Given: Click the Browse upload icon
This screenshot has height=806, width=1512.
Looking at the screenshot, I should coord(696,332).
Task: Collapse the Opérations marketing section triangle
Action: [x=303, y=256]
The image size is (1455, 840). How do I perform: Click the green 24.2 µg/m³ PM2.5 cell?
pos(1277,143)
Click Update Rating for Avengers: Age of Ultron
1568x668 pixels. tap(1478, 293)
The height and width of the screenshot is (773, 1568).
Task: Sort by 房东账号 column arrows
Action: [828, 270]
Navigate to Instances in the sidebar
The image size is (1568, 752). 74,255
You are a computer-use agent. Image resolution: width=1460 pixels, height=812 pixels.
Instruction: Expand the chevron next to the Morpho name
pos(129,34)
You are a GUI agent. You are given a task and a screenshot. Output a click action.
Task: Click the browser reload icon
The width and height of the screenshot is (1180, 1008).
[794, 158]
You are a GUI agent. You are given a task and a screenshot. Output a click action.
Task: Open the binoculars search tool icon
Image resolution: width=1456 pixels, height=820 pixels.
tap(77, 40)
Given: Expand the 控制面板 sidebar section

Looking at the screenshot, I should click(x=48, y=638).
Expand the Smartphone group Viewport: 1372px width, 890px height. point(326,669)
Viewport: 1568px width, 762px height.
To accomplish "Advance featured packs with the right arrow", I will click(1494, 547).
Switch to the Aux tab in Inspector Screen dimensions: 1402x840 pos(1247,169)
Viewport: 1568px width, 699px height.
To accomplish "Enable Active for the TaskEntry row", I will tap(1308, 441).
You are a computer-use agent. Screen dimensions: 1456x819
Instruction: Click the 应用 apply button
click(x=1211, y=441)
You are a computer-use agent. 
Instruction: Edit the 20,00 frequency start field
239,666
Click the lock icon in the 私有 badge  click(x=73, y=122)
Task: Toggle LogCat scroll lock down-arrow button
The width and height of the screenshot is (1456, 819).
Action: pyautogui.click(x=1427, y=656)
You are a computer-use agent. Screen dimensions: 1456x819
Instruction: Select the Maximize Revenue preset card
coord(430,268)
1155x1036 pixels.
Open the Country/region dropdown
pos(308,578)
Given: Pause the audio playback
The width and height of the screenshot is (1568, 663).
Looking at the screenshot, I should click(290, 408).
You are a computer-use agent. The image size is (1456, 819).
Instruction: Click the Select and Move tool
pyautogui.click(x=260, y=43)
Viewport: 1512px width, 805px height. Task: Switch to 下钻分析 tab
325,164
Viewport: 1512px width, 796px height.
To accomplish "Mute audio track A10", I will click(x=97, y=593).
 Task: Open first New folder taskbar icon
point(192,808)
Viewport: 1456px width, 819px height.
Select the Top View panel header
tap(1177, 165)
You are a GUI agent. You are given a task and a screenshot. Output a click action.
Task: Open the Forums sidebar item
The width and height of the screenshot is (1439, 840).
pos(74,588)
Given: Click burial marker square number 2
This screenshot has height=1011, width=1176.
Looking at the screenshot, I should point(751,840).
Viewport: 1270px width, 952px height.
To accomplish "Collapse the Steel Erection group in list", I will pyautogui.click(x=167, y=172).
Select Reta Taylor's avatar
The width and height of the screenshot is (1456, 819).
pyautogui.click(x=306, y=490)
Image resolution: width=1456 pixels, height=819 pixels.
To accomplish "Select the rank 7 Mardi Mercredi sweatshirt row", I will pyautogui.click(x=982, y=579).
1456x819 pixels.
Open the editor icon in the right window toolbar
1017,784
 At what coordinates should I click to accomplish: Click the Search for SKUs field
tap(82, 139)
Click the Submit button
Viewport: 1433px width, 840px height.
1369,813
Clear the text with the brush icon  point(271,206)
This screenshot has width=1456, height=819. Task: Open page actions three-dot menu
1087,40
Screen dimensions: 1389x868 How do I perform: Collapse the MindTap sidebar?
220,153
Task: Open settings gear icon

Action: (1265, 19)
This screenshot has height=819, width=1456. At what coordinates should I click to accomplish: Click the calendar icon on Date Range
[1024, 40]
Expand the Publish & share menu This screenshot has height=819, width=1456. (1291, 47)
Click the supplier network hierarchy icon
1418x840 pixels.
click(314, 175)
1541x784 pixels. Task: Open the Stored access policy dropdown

- - - - - - -

(Problem details):
How many of the lines above include the word "group"? Only the number should be given.

(Answer box):
2